Stored data:
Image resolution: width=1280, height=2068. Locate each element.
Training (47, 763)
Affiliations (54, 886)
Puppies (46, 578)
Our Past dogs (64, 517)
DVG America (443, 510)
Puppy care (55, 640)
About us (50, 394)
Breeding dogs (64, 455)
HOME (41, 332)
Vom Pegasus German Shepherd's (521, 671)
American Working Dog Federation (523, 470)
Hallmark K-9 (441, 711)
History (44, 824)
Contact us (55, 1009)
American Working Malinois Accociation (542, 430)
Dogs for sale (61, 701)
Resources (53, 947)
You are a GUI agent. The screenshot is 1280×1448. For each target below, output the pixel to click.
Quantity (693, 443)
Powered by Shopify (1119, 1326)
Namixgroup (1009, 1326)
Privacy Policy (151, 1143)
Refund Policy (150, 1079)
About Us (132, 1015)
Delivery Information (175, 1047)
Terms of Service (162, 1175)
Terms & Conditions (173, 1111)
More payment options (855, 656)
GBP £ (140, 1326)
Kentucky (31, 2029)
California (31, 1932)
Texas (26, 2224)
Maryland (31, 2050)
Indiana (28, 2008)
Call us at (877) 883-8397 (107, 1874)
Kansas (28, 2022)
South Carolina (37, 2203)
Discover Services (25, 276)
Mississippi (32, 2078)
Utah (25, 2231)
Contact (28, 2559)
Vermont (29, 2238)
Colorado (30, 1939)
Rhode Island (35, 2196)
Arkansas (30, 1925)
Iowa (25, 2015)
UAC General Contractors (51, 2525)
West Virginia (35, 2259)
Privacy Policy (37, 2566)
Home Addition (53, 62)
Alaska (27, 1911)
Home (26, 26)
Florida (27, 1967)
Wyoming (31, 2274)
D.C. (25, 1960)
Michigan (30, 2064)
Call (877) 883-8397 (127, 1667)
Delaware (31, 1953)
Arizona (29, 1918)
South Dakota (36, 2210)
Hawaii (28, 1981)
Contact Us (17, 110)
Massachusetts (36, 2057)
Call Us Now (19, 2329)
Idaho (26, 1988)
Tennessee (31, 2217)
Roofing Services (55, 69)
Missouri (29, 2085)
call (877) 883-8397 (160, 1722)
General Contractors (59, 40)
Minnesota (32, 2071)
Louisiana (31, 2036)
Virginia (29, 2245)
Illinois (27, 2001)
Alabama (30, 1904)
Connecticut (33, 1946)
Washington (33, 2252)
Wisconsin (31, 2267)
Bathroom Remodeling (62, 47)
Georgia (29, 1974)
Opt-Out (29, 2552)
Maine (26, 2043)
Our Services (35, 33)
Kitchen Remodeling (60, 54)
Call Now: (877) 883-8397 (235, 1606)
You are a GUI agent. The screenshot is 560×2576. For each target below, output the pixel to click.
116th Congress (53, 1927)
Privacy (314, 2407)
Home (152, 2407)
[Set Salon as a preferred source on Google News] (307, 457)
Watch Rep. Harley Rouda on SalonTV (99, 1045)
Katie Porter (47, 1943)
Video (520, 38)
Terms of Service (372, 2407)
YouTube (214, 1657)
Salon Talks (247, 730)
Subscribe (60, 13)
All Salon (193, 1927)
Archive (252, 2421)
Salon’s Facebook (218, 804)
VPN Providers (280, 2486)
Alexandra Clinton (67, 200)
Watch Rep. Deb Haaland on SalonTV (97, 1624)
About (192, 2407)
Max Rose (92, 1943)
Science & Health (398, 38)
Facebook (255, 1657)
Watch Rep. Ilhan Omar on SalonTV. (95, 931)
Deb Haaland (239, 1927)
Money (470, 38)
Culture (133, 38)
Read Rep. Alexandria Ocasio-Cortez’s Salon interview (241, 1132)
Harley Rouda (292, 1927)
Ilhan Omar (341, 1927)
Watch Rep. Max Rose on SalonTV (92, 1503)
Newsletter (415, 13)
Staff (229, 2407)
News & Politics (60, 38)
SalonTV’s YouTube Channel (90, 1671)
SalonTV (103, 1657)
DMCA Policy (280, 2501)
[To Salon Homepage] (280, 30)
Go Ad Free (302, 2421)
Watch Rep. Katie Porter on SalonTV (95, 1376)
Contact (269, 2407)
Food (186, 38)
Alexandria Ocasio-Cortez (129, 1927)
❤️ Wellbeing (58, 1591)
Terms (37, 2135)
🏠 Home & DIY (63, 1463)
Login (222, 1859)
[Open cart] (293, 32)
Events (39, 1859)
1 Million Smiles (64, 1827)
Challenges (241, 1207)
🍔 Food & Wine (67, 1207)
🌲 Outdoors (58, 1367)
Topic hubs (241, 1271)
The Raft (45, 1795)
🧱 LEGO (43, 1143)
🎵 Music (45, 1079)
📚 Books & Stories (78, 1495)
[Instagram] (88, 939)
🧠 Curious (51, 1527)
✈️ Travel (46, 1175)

> Exercise
Only certain lines are wanted. Please return exactly those from the top of the data through the line with "Resources (53, 947)".

> Answer for this exercise
Image resolution: width=1280, height=2068. Locate each element.
Training (47, 763)
Affiliations (54, 886)
Puppies (46, 578)
Our Past dogs (64, 517)
DVG America (443, 510)
Puppy care (55, 640)
About us (50, 394)
Breeding dogs (64, 455)
HOME (41, 332)
Vom Pegasus German Shepherd's (521, 671)
American Working Dog Federation (523, 470)
Hallmark K-9 (441, 711)
History (44, 824)
Contact us (55, 1009)
American Working Malinois Accociation (542, 430)
Dogs for sale (61, 701)
Resources (53, 947)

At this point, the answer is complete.